# [Task goal]
Search the listing below for the word "coordinates" and copy each line where it appears.
>>>
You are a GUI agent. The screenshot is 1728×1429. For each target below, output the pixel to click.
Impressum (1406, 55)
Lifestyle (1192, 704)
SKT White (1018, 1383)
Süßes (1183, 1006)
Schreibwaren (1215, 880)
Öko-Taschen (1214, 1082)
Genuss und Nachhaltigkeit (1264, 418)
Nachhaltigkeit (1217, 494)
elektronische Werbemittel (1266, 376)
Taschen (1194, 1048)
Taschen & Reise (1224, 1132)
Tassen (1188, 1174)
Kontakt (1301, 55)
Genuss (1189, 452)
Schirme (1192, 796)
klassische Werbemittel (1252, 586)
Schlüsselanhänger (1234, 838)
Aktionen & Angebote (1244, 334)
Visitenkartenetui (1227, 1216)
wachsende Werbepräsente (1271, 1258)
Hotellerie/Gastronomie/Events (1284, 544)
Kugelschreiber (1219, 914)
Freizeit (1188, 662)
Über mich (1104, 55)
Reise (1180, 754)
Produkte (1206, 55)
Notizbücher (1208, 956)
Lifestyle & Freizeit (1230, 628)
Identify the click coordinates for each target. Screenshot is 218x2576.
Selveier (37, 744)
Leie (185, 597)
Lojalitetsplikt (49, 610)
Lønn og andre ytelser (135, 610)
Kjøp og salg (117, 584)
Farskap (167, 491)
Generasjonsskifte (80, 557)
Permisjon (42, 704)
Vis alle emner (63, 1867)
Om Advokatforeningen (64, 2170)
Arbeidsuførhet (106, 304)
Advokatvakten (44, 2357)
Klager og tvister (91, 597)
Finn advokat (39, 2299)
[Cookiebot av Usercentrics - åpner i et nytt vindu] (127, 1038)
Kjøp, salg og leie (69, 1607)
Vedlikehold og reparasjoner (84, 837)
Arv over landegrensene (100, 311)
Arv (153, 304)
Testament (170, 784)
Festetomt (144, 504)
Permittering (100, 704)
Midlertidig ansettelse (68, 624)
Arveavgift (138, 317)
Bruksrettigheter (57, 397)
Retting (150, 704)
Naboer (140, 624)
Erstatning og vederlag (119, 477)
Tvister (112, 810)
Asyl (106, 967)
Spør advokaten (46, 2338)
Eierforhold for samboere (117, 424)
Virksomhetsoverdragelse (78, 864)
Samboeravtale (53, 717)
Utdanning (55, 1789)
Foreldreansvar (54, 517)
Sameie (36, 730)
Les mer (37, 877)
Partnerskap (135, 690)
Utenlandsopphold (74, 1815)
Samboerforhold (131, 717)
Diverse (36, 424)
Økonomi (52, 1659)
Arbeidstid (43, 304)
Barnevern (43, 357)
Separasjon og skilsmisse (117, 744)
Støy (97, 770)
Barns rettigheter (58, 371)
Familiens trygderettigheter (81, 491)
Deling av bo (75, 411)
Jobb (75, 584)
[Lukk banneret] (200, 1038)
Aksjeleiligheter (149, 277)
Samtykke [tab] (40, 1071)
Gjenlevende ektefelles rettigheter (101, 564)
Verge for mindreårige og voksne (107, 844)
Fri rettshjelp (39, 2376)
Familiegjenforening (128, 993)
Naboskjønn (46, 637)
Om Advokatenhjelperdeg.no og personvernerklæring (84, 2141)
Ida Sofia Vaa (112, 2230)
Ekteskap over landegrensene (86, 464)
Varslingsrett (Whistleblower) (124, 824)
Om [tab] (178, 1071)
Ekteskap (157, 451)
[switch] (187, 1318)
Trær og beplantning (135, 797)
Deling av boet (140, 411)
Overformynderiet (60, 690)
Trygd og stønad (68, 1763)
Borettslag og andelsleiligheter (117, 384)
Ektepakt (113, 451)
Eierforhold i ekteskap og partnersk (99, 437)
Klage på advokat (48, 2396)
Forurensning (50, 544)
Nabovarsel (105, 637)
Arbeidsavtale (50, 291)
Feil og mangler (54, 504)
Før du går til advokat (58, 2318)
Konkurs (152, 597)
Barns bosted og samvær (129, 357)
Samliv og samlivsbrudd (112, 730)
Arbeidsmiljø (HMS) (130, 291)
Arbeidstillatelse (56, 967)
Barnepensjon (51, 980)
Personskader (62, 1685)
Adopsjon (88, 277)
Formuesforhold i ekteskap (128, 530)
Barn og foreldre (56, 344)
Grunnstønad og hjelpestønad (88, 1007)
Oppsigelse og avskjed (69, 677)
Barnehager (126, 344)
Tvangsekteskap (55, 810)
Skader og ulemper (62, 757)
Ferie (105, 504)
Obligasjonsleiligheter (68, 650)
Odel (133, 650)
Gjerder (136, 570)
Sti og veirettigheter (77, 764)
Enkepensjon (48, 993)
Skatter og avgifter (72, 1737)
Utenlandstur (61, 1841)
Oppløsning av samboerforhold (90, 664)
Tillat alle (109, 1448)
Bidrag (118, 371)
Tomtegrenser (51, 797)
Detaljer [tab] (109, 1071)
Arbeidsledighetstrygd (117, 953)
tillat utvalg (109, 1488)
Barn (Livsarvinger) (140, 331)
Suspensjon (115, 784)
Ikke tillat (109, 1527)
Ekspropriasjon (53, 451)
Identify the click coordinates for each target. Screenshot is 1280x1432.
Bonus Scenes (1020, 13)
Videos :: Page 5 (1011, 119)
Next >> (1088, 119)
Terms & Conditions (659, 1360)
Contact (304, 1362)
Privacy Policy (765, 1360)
<<<
# [Result of the task]
Identify the click coordinates for each target. Screenshot is 218x2576.
Identify the click coordinates for each target. Screenshot is 1280x1432.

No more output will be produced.